В первые годы нашего знакомства я непрерывно подтрунивал над Найманом. Шутки мои зачастую были грубоватыми, а порой и жестокими... Помнится, он сидел в столовой на Ордынке и исправлял опечатки в машинописных экземплярах своей пьесы для театра. Настроение у него было превосходное, он что-то напевал себе под нос и норовил поскорее окончить правку - ему предстояло любовное свидание.
Я молча наблюдал за ним, а потом произнес:
- И жид торопится, и чувствовать спешит...
А жестокая шутка была такая. Толя на некоторое время уехал в Ленинград к своей жене, которая носила имя Эра. В эти самые дни одна из моих родственниц также отправлялась к 'брегам Невы', и я отправил с нею посылку для Наймана. Это был изящный сверток, внутри которого содержалась пачка стирального порошка 'Эра' и записка следующего содержания:
'Анатолию Генриховичу Найману
от благодарных московских девиц и дам'.
И притом он, бедняга, чтобы такое получить, проделал путь на другой конец города...
В шестидесятые годы Найман часто посещал ипподром, а также увлекся игрою в кости. Я говорил ему:
- Про вас надо писать работу с таким названием: 'Азарт as art'.
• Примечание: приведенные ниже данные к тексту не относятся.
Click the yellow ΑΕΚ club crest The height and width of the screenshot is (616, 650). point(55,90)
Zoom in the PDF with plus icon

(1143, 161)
Но я помню и то, как он впервые поразил меня неординарностью своего суждения. На Ордынке появился самиздатовский экземпляр 'Собачьего сердца'. Мы его вырывали друг у друга, смеялись, непрерывно цитировали... Наконец булгаковская повесть попала и в руки к Найману. Он тоже веселился, а потом вдруг совершенно серьезно сказал:
- А как же все-таки Преображенский и Борменталь решились убить этого человека?..
- Какого человека? - удивился я.
- Шарикова, - отвечал он.
И вдруг мне стало как-то стыдно - и не за этих литературных героев, а за Булгакова и за самого себя, поскольку мне не пришло в голову то, о чем сказал Найман.
Наше с ним сближение, за которым последовало двадцать с лишним лет довольно близкой дружбы, случилось летом 1964 года. Мы оба гостили у Ахматовой в Комарове. В ее 'Будке' было очень тесно, но пустовал соседний домик, и нам разрешили в нем поселиться. Там даже мебели не было, и мы спали на полу.